Content is the big new thing. From blogs to videos to social media, everywhere you look organizations are vying to publish and engage their customers. Content is sexy and exciting and everybody wants in on the action.
Of course, publishing content isn’t new at all. Unlike other hot new trends, it’s literally centuries of years old and it’s something that is very well understood. The difference is that today everybody seems to want to be in the publishing business.
The hot new show Alpha House is created not by a major network, but Amazon. High brow consultants publish journals to show off their expertise. Consumer brands are investing in native advertising and YouTube channels. Yet for all the time and money that’s invested in content, very few are doing it well. Here are some rules to guide you.
1. Creation is King
In 1996, Bill Gates published an influential essay declaring that content is king. Even in retrospect, it is in many ways remarkably prescient, foreseeing that faster connection speeds would bring video content, a healthy advertising market and communities centered around publishing.
His ideas clearly had an impact as exuberant investment bankers rushed to create business models that combined content and distribution throughout the 90’s.
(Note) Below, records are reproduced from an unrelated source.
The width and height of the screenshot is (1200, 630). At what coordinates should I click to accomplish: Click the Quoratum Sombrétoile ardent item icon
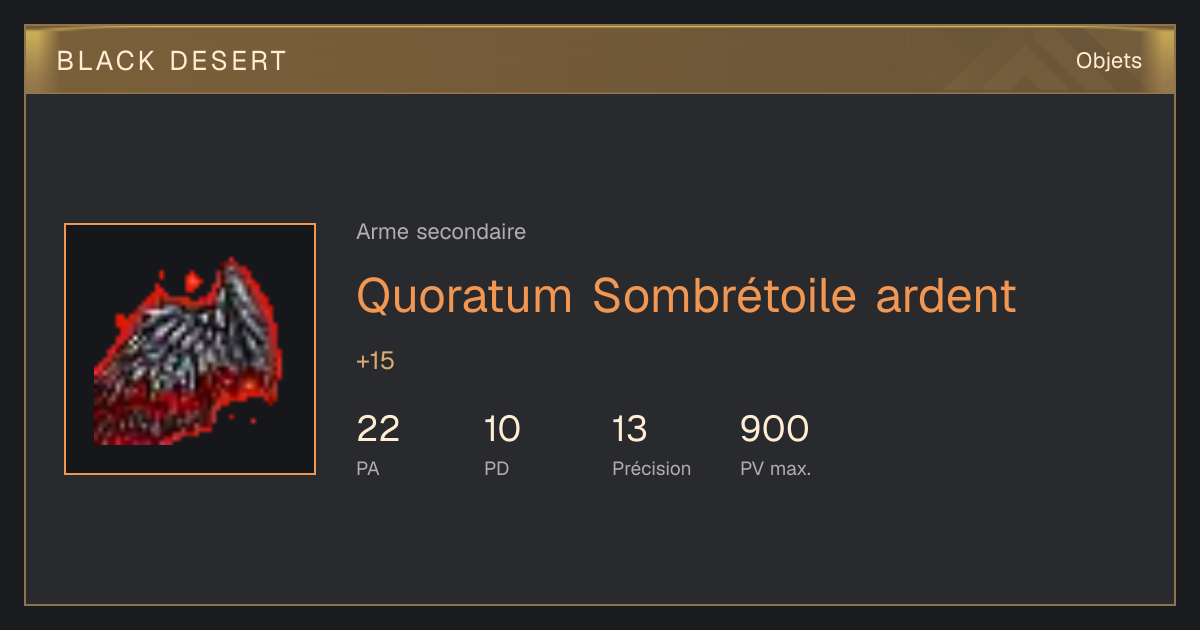[x=190, y=349]
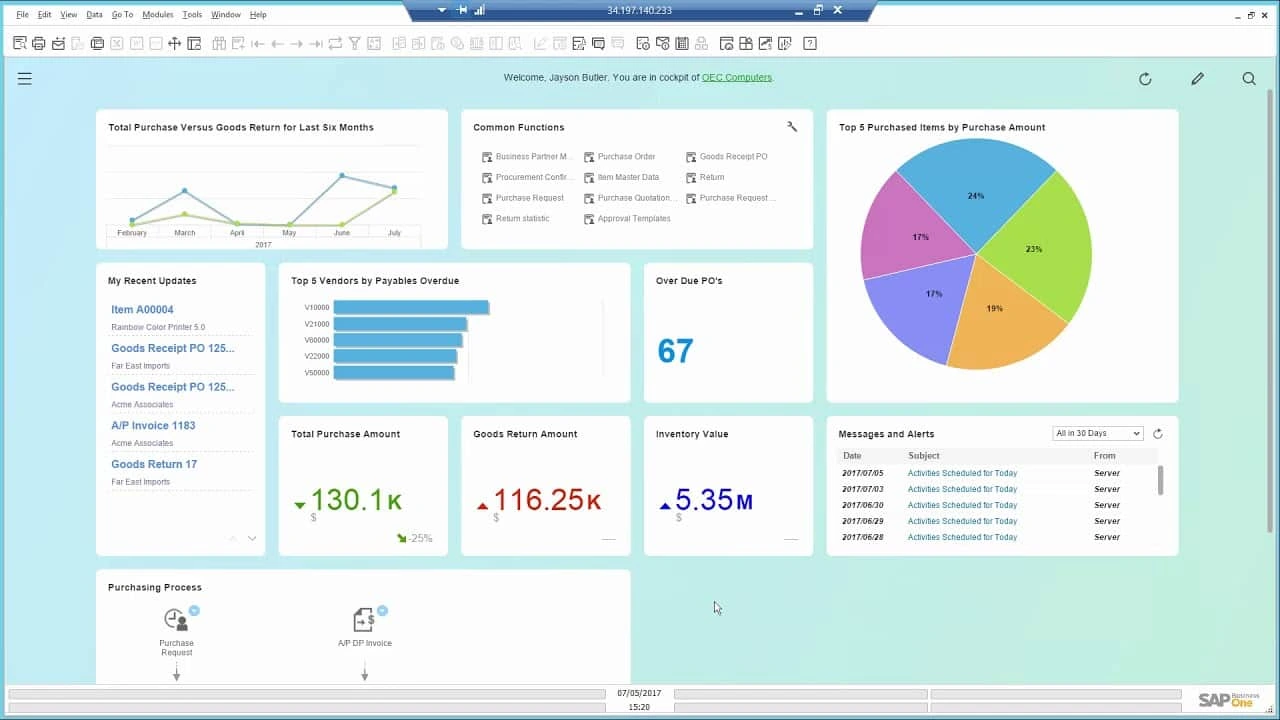The width and height of the screenshot is (1280, 720).
Task: Click the Messages and Alerts scrollbar
Action: click(1160, 480)
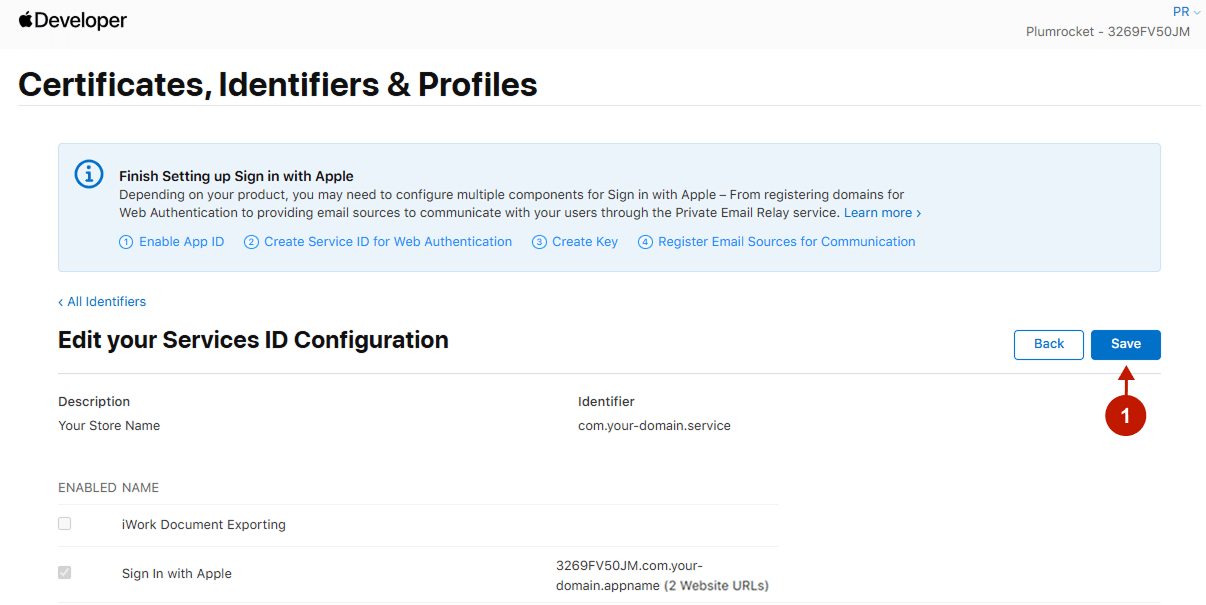Open Register Email Sources for Communication
The width and height of the screenshot is (1206, 605).
(777, 242)
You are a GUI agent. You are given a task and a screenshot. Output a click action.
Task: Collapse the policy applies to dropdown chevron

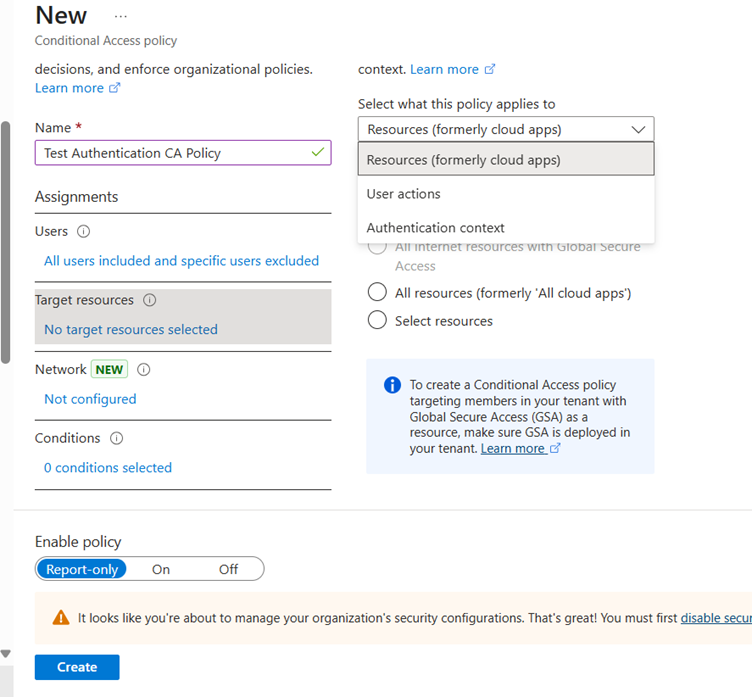point(638,129)
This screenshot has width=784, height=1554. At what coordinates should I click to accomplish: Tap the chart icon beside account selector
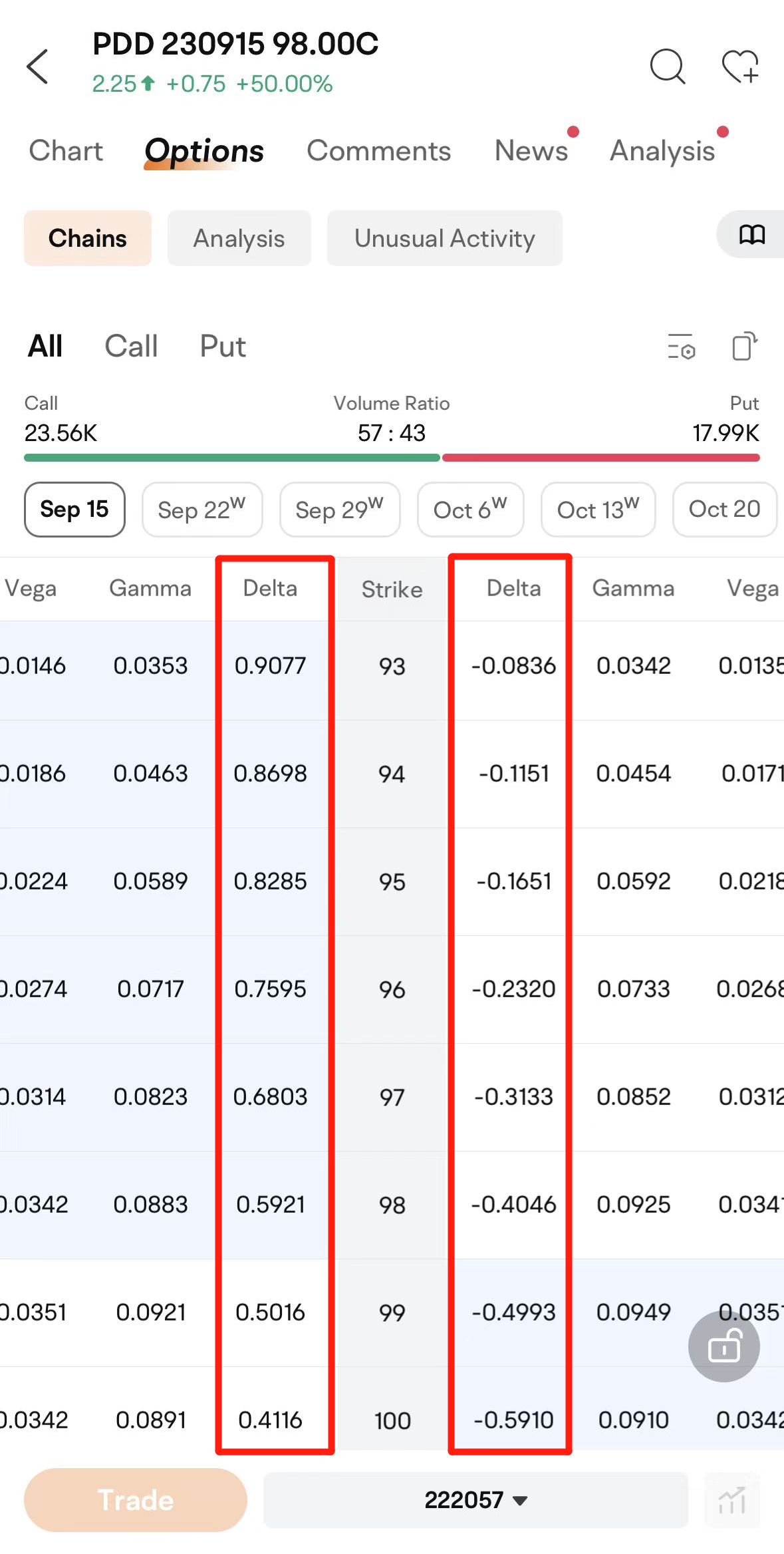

At one point, a particularly optimistic entrepreneur told 60 minutes that he was in the business of putting them out of business.
I don’t remember the man’s name and haven’t been able to locate the interview, but CBS is still around, raking in billions in profit every year and growing at a healthy pace. In fact, TV is entering a new golden age, with an amazingly vibrant content ecosystem emerging that promises greater quality and selection than we ever imagined.
So Bill Gates had it wrong. Content isn’t king, creation is. Everything else is mere distribution. So if you expect to be successful publishing content, the best place to start is to have something worth saying and learning how to say it well.
2. Information Wants To Be Free
Probably the biggest mistake you can make with content is trying to control it. Newspapers waste time with paywalls. Scientific journals deliberately restrict distribution rather than trying to expand it. The result in the first case is a slew of failing businesses and, in the second case, a boycott by world renown scholars.
As the philosopher Daniel Dennett put it, “A scholar is just a library’s way of making another library.” In much the same way, a consumer is content’s way of making more content. Successful content is that which is watched, read, listened to and ultimately shared.
So if you want your content to be valuable, make it available and shareable. Don’t narrow your options to a few favored distribution channels or revenue models. Don’t get caught up on pre-canned notions of who your audience is or should be. If you’re publishing content, your mission is to spread information, not control it.
3. Holding Attention Is Different Than Grabbing Attention
One significant change over the past decade is marketers’ heartfelt embrace of owned media. Marketers have, in effect, become publishers and there is no shortage of “content strategists” that offer to help them on their way with a wide variety of tools, profiling strategies and brand positioning schemes.
What many of these content strategists lack—at least in my experience—is any successful track record in publishing. From what I can tell most are failed brand planners, so perhaps it’s not surprising that they often fail to make the distinction between grabbing attention and holding attention.
The function of an ad is to deliver a message. The function of a media product is to deliver an experience. The two are vastly different tasks. While great ads “cut through,” effective media user experience thrives by utilizing conventions. As a legendary editor once told me, the secret to a great media product is “consistency and surprise.”
So rather than focusing on content strategy, marketers would be much better served by building strong content skills. Without consistency, surprise isn’t exciting, it’s distracting.
4. Media Models Do Not Last
Although The New York Times remains a top-notch journalistic organization, its business is struggling. Meanwhile, The Huffington Post mints money. Although magazine publishers fret about declining copy sales, online video is opening the door to that big pot of TV revenue they have always coveted.
While much of the focus is on product innovation, the need for business innovation is far greater. Newspapers were built on a classified ad business that is now dead for them. Yahoo missed the opportunity to buy Google because its model was based on keeping users on site. AOL thought it had hit pay dirt with a walled garden. The list goes on.
As Rishad Tobaccowala likes to say, the future will not fit into the containers of the past. The new media universe has less friction and more transparency, it’s faster, less forgiving and far more exciting. It is also potentially far more profitable for those who are willing to go beyond the context of their experience.